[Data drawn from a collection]
[start]
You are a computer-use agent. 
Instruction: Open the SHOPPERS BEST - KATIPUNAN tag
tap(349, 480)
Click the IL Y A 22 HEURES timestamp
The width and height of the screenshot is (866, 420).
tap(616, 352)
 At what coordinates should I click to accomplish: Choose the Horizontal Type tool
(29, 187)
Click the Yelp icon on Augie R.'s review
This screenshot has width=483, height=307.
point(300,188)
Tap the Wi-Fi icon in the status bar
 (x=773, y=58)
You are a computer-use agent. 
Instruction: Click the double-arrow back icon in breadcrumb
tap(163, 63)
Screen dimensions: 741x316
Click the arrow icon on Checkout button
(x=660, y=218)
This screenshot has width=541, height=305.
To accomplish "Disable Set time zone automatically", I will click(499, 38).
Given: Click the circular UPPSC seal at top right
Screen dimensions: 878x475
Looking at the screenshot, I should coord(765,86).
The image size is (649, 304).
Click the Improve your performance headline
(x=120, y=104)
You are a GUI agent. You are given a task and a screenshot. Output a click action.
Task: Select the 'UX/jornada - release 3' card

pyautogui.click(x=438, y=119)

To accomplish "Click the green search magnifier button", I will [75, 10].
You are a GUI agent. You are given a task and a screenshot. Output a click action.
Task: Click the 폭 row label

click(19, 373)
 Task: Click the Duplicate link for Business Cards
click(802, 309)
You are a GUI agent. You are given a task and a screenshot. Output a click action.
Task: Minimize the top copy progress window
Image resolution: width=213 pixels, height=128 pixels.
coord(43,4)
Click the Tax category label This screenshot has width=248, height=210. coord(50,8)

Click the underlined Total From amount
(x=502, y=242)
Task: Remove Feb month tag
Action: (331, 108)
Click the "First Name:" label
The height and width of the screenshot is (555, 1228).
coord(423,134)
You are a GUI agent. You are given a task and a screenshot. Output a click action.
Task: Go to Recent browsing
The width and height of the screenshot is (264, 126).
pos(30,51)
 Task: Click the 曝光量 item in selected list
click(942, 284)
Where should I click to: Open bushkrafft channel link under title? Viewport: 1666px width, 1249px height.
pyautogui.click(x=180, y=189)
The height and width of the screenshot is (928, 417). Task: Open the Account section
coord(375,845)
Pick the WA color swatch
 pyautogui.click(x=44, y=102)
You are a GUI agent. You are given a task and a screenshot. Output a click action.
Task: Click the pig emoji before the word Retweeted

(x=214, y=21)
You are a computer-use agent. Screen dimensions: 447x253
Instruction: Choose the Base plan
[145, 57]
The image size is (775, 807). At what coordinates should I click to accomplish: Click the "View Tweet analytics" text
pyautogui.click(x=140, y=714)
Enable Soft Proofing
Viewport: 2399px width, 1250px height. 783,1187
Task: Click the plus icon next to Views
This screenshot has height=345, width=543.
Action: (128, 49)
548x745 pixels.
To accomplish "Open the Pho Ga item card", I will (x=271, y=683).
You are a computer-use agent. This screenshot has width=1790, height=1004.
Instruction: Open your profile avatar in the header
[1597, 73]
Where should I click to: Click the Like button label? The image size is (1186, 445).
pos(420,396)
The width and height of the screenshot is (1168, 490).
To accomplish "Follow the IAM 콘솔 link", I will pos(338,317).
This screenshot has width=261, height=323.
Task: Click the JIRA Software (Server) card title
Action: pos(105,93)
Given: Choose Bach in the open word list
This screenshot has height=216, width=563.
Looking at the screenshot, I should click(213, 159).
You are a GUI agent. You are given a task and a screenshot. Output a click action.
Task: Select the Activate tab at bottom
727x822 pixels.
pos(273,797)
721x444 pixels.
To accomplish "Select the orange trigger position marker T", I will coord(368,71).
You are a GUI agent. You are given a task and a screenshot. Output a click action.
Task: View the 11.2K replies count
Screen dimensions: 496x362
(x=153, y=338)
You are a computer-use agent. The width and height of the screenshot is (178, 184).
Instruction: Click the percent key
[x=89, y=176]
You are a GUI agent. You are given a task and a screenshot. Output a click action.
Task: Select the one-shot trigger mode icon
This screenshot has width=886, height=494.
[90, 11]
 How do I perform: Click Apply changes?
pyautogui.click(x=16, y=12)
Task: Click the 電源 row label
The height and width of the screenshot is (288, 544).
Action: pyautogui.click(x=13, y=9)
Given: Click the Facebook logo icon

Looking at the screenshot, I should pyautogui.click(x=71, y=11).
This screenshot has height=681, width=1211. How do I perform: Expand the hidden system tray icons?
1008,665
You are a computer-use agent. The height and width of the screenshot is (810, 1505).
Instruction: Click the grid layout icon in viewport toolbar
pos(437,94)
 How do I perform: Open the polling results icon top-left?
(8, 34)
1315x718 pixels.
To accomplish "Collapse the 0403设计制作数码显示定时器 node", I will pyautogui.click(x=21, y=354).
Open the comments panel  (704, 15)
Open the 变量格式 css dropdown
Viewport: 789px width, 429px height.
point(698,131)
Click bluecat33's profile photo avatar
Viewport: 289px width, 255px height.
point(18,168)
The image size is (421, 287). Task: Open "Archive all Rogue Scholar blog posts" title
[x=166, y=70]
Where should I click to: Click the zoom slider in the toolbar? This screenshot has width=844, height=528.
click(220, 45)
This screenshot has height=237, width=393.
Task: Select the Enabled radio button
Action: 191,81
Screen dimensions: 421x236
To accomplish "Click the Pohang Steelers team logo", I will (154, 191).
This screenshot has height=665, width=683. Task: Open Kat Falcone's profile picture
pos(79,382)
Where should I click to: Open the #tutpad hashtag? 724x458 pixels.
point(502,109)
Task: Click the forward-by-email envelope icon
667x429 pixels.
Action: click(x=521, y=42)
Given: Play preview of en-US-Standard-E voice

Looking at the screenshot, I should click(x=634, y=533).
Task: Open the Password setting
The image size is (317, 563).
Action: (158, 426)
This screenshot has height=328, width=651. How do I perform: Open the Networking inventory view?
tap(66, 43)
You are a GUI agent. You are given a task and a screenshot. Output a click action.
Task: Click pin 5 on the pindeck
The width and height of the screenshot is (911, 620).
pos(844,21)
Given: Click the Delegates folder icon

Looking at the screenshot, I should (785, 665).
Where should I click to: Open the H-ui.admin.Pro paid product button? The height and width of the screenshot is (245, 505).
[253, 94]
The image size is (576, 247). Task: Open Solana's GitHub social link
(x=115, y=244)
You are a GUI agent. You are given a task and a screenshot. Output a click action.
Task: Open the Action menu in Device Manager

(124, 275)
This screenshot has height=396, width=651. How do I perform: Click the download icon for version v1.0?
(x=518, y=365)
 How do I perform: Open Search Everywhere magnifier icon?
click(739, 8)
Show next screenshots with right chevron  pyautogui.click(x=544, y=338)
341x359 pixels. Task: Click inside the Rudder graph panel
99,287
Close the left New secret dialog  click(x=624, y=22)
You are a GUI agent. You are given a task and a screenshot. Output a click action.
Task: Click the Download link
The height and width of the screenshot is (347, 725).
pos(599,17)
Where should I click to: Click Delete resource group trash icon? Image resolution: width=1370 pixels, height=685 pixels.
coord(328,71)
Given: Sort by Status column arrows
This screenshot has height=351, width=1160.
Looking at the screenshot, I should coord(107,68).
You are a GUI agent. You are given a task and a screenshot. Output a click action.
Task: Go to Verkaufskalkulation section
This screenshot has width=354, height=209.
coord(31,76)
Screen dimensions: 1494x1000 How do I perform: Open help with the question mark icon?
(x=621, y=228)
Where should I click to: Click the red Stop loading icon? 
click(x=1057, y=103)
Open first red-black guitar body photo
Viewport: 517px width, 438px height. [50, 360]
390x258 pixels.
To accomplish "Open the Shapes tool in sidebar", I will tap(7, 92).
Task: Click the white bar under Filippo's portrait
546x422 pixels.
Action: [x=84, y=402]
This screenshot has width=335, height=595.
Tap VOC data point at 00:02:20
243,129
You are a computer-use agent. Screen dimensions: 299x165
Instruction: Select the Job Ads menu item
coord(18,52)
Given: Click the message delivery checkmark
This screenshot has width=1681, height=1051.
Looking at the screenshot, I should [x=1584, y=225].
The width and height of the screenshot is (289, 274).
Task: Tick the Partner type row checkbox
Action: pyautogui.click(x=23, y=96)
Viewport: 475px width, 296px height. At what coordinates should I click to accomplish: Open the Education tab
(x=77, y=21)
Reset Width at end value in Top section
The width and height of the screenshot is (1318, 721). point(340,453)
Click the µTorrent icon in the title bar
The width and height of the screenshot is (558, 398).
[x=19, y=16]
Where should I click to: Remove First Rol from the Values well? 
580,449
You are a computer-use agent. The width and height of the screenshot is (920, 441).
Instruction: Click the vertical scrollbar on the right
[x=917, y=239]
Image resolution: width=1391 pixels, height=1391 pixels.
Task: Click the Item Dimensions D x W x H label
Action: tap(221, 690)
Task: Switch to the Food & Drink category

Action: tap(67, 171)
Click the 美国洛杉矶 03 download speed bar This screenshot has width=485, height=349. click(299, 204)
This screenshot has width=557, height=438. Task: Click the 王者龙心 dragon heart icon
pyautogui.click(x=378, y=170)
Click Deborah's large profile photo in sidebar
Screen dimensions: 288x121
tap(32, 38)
[end]
* **GOAL**:
Can you reproduce, word for word, the part of the data that opens with the line containing "is (920, 441)." and runs through the end of the data?

* **ANSWER IN FULL**:
You are a computer-use agent. The width and height of the screenshot is (920, 441).
Instruction: Click the vertical scrollbar on the right
[x=917, y=239]
Image resolution: width=1391 pixels, height=1391 pixels.
Task: Click the Item Dimensions D x W x H label
Action: tap(221, 690)
Task: Switch to the Food & Drink category

Action: tap(67, 171)
Click the 美国洛杉矶 03 download speed bar This screenshot has width=485, height=349. click(299, 204)
This screenshot has width=557, height=438. Task: Click the 王者龙心 dragon heart icon
pyautogui.click(x=378, y=170)
Click Deborah's large profile photo in sidebar
Screen dimensions: 288x121
tap(32, 38)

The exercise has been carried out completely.